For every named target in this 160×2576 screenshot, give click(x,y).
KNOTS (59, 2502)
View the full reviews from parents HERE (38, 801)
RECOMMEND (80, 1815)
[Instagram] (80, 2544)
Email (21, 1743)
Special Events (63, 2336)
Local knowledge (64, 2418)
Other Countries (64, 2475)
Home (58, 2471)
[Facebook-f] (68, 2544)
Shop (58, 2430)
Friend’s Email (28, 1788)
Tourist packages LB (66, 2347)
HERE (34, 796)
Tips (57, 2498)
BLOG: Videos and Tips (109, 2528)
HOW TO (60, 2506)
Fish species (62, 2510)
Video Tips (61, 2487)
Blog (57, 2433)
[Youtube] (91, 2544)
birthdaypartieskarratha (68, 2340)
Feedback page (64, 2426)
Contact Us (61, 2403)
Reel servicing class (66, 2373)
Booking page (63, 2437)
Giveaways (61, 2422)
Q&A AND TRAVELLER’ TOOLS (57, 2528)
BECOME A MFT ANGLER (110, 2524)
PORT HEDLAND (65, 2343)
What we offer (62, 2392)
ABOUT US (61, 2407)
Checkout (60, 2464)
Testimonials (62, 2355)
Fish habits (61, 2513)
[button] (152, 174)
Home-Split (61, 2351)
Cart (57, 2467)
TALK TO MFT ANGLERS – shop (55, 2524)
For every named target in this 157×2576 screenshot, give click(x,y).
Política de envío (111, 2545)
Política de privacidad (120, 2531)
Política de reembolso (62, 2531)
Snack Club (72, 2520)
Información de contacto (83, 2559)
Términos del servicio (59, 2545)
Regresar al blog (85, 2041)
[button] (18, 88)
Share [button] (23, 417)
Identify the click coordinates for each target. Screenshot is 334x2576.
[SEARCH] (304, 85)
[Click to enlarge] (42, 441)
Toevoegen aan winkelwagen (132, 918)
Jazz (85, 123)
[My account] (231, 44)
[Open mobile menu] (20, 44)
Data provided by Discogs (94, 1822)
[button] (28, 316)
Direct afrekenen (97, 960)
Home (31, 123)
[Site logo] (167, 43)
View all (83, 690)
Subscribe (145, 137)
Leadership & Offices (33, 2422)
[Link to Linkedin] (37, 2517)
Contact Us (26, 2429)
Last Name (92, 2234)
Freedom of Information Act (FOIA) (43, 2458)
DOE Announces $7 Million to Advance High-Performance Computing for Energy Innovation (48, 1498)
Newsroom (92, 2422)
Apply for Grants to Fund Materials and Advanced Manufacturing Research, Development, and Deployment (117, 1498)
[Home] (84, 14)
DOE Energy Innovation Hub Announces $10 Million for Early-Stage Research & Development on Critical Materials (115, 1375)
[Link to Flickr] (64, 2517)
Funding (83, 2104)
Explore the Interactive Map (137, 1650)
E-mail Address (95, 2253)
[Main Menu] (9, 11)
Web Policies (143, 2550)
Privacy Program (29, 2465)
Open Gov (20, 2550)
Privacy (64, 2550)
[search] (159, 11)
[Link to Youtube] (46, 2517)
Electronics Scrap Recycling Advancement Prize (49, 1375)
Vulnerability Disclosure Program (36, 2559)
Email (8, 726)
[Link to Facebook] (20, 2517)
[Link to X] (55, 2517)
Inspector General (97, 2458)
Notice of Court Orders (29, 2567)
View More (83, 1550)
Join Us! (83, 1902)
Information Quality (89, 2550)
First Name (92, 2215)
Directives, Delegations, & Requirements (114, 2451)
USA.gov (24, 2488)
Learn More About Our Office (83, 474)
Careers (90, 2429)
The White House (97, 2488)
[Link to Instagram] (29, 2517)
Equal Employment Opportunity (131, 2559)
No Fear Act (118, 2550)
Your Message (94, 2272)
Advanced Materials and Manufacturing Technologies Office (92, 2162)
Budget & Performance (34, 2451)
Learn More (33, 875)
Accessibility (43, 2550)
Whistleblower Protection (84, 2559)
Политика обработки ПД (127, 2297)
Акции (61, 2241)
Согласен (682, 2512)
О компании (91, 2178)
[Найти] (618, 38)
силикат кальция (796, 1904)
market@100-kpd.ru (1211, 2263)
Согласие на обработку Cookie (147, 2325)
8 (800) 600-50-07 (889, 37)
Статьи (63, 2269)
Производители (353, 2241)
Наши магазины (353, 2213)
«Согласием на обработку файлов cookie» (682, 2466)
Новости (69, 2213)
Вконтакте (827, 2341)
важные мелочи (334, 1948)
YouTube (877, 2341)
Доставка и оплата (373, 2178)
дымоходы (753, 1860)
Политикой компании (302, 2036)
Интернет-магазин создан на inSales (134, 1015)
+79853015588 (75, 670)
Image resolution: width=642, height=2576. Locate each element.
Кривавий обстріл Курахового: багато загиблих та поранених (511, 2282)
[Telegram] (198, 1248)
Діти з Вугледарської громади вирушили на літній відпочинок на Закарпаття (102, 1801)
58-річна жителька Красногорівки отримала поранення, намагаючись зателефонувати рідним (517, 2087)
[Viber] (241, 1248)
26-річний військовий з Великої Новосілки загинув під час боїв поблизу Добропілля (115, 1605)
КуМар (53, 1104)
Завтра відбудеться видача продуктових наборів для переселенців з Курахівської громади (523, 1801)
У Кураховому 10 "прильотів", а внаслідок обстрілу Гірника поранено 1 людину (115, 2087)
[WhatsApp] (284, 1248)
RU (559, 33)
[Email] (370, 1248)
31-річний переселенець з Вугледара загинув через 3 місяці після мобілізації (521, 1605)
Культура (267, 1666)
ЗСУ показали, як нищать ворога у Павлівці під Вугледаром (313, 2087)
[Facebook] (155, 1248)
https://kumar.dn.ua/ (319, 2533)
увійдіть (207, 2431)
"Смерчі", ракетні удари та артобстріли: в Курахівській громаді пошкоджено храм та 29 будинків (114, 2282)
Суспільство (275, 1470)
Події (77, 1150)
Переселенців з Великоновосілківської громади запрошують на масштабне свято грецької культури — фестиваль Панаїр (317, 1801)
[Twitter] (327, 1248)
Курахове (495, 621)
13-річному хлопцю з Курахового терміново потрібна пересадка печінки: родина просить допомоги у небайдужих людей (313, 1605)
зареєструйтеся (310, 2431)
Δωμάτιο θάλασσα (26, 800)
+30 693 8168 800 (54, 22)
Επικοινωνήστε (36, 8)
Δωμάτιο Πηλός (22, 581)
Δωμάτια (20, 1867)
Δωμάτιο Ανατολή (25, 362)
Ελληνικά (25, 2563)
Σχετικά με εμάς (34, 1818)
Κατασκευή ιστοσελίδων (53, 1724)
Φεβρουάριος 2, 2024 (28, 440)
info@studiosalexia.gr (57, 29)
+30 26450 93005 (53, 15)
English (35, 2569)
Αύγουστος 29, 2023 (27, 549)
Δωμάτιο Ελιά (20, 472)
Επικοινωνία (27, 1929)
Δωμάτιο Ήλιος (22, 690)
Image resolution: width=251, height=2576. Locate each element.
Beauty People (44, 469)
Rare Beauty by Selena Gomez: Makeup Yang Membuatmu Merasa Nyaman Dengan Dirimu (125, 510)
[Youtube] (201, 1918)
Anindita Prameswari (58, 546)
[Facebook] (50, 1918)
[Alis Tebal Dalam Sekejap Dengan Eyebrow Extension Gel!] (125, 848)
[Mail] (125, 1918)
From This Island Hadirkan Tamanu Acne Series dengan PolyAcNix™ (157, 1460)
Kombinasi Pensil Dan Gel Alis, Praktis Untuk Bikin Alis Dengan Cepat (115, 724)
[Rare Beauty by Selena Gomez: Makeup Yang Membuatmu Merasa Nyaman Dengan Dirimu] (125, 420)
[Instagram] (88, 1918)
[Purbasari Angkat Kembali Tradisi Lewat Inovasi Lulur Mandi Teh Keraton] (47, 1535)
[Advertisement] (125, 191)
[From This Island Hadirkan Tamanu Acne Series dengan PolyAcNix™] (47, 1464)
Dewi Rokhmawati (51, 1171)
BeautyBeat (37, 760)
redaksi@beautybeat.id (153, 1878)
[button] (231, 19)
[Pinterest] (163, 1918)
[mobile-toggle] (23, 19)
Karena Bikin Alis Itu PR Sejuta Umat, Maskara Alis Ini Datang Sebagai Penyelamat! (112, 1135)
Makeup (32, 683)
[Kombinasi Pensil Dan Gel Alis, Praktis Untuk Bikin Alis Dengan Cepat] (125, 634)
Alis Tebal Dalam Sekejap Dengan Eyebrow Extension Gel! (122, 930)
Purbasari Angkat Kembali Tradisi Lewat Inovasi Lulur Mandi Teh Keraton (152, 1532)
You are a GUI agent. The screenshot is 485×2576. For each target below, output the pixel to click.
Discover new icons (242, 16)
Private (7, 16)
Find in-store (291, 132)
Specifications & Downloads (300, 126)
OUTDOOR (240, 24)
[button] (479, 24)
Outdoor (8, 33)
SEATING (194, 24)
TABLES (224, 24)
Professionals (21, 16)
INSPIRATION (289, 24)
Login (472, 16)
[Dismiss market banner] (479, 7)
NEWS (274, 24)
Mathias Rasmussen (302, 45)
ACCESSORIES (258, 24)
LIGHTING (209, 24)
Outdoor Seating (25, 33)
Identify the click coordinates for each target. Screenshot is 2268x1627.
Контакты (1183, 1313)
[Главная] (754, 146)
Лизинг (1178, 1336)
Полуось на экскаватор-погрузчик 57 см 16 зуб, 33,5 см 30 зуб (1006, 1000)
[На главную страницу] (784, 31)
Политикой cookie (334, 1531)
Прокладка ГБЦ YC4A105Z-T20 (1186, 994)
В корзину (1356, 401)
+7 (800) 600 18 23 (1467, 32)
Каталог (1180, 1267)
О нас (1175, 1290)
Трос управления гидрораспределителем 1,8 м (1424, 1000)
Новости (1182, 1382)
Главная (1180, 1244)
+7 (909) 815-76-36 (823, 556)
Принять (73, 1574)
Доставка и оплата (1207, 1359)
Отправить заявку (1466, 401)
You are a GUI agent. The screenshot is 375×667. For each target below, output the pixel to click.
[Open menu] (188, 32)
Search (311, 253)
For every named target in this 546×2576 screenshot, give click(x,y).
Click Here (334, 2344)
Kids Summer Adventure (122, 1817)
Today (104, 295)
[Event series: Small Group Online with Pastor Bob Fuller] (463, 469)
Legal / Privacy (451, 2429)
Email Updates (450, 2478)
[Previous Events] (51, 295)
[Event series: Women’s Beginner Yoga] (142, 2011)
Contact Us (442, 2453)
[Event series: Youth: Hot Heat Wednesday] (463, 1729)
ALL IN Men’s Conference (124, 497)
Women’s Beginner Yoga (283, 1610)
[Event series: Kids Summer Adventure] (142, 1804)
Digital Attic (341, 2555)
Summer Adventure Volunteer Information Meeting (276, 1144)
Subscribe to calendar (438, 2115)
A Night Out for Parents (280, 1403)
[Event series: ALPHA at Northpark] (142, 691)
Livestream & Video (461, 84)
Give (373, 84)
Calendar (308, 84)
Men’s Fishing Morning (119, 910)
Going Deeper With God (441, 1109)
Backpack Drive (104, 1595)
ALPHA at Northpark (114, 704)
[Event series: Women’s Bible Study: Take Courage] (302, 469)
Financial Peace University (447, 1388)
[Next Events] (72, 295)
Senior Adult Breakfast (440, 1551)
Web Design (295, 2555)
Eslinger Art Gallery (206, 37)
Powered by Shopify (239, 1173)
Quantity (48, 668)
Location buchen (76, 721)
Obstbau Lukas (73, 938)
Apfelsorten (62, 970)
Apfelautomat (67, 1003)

[What is needed]: Look above and return each line of the records exactly, from the very first through the line with "[button] (28, 316)", both included.

[Expected answer]:
For every named target in this 160×2576 screenshot, give click(x,y).
KNOTS (59, 2502)
View the full reviews from parents HERE (38, 801)
RECOMMEND (80, 1815)
[Instagram] (80, 2544)
Email (21, 1743)
Special Events (63, 2336)
Local knowledge (64, 2418)
Other Countries (64, 2475)
Home (58, 2471)
[Facebook-f] (68, 2544)
Shop (58, 2430)
Friend’s Email (28, 1788)
Tourist packages LB (66, 2347)
HERE (34, 796)
Tips (57, 2498)
BLOG: Videos and Tips (109, 2528)
HOW TO (60, 2506)
Fish species (62, 2510)
Video Tips (61, 2487)
Blog (57, 2433)
[Youtube] (91, 2544)
birthdaypartieskarratha (68, 2340)
Feedback page (64, 2426)
Contact Us (61, 2403)
Reel servicing class (66, 2373)
Booking page (63, 2437)
Giveaways (61, 2422)
Q&A AND TRAVELLER’ TOOLS (57, 2528)
BECOME A MFT ANGLER (110, 2524)
PORT HEDLAND (65, 2343)
What we offer (62, 2392)
ABOUT US (61, 2407)
Checkout (60, 2464)
Testimonials (62, 2355)
Fish habits (61, 2513)
[button] (152, 174)
Home-Split (61, 2351)
Cart (57, 2467)
TALK TO MFT ANGLERS – shop (55, 2524)
For every named target in this 157×2576 screenshot, give click(x,y).
Política de envío (111, 2545)
Política de privacidad (120, 2531)
Política de reembolso (62, 2531)
Snack Club (72, 2520)
Información de contacto (83, 2559)
Términos del servicio (59, 2545)
Regresar al blog (85, 2041)
[button] (18, 88)
Share [button] (23, 417)
Identify the click coordinates for each target. Screenshot is 334x2576.
[SEARCH] (304, 85)
[Click to enlarge] (42, 441)
Toevoegen aan winkelwagen (132, 918)
Jazz (85, 123)
[My account] (231, 44)
[Open mobile menu] (20, 44)
Data provided by Discogs (94, 1822)
[button] (28, 316)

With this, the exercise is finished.